It is a testament to Michael Jackson’s work ethic that nearly five years after his death, he continues to tour.
Whereas most musicians would take death as a sign that it was time to slow down and smell the roses, the King of Pop continues to entertain and enthrall audiences worldwide with his “Immortal” tour—an electrifying multimedia performance that is undeniably live, although Michael Jackson is, technically, dead.
The tour has been going full-steam since October of 2011—a mere 16 months after his death, most of which was undoubtedly spent in rehearsal—and is now rated as the ninth top-grossing concert tour in history. This exciting and lively joint venture between his estate and Cirque du Soleil—which presumably inherited most of his pet chimps after his demise—is described in an official press release as:
A riveting fusion of visuals, dance, music and fantasy that immerses audiences in Michael’s creative world and literally turns his signature moves upside down….Aimed at lifelong fans as well as those experiencing Michael’s creative genius for the first time, the show captures the essence, soul and inspiration of the King of Pop, celebrating a legacy that continues to transcend generations.
It indeed captures his soul and transcends generations, as any good postmortem concert tour should do. It has also captured at least $340 million in worldwide revenue, making Jackson one of the world’s wealthiest deceased celebrities.
According to Wikipedia, here’s some of the live action you can expect should you decide to plunk down the $100+ necessary to see this performer revivified long after his expiration date:
The Mime awakens the inhabitants….Five fanatics take pictures of the audience and try to get into the gates of Neverland….Welders perform on motorized cables….Mime gains the talents of Michael and performs beatbox….Hip-hop dance choreography with basketballs….Artists descend onto the stage with glowing red hearts.
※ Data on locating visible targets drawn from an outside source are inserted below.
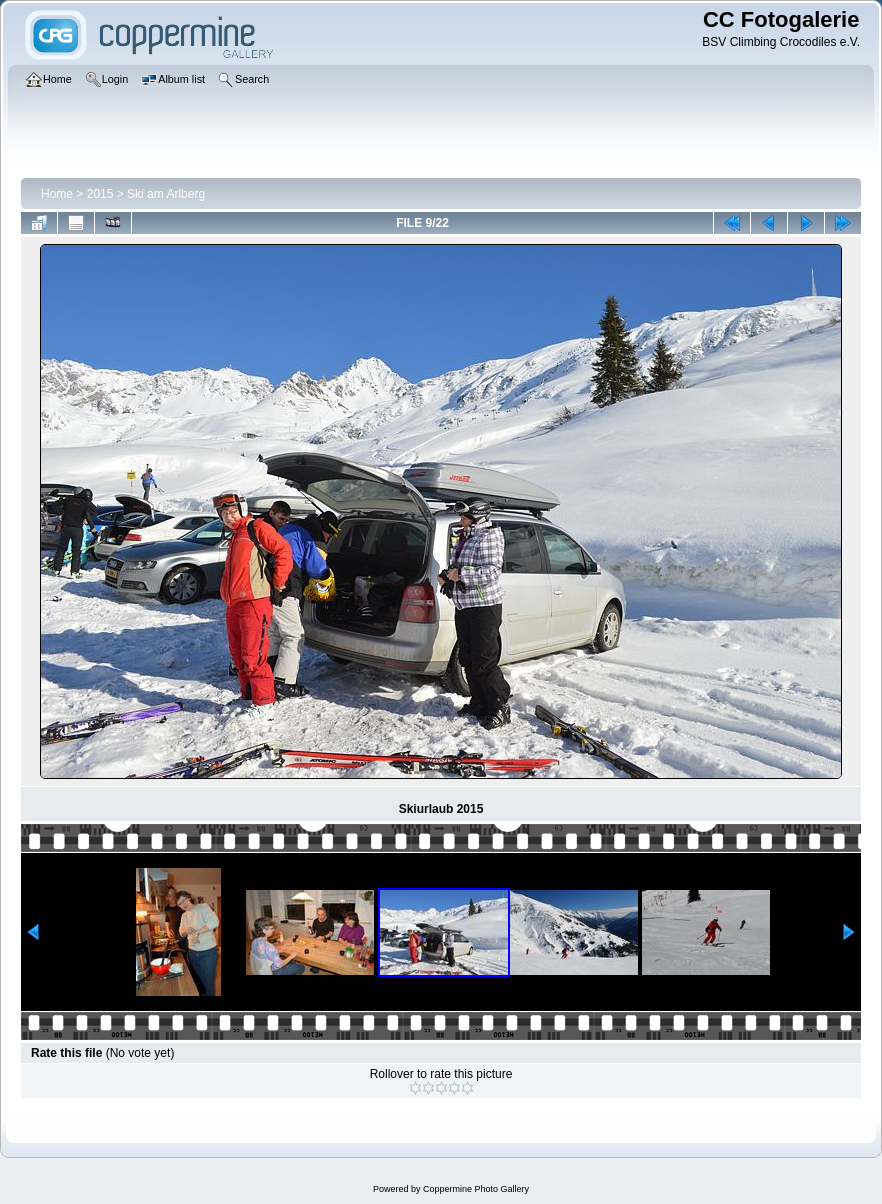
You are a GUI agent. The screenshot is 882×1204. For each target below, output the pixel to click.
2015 (100, 194)
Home (57, 194)
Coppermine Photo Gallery (476, 1189)
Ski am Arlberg (166, 194)
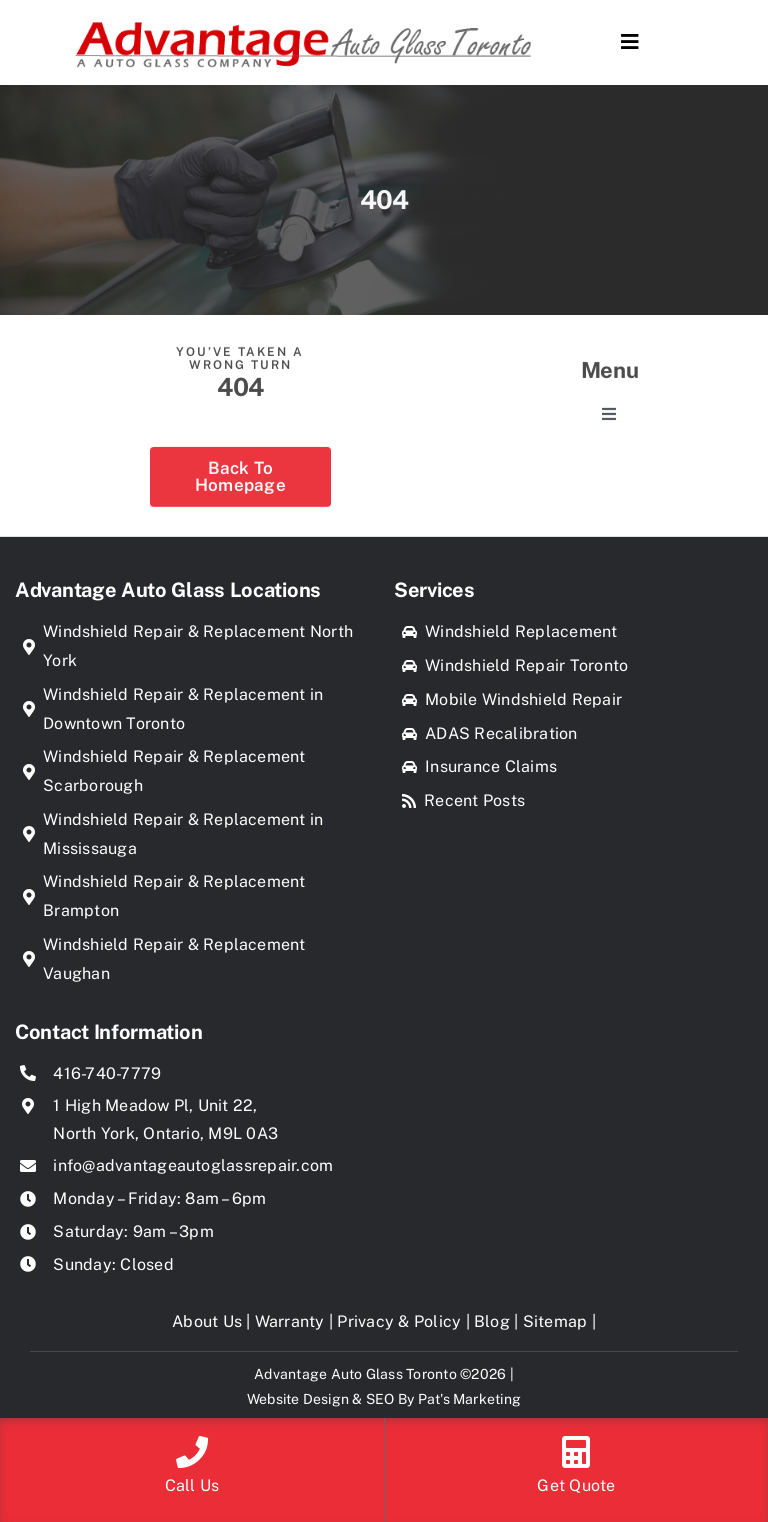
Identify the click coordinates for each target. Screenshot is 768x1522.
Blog (492, 1321)
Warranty (290, 1321)
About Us (207, 1321)
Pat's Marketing (470, 1399)
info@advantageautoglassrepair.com (193, 1165)
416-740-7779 (107, 1073)
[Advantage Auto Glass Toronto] (303, 15)
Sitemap (555, 1321)
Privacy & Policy (399, 1321)
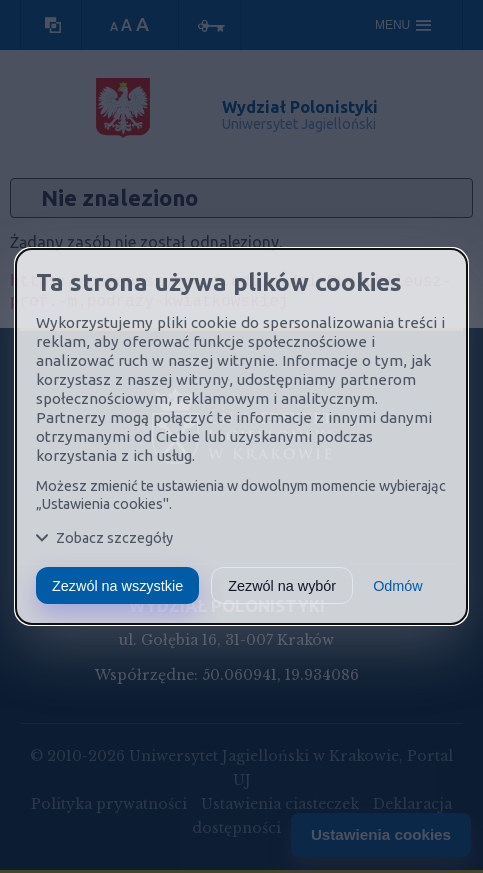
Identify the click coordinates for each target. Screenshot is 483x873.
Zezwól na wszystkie (117, 586)
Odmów (398, 586)
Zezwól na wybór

I dare you to find another entertainment experience hinging around a dead celebrity that incorporates mime, welding, and choreographed basketballs. I didn’t even mention that there are also bat costumes and “Gangster types [that] have 3D-printed surreal guns that shoot pyrotechniques [sic] when the triggers are pulled.”
Michael Jackson’s music has always been “gangster”—a gritty, authentic, anthropological reflection of the hardships and triumphs that urban youth experience all over America in their urban environments as they listen to their urban mating songs. His music is the sound of change, of rebellion, of revolution. He gave a voice to the voiceless and hope to the hopeless and “Jesus Juice” to his young male companions during sleepovers.
I can’t think of anything more tasteful, touching, and inspirational than having your far less talented family members continue to ride your casket for every penny it’s worth long after you die. If I told you I was crying while typing this, you’d probably say that I’m lying.
Although Michael Joseph Jackson may no longer be moonwalking, he continues brazenly dancing from the crypt. Congrats, MJ! Long may you stay dead!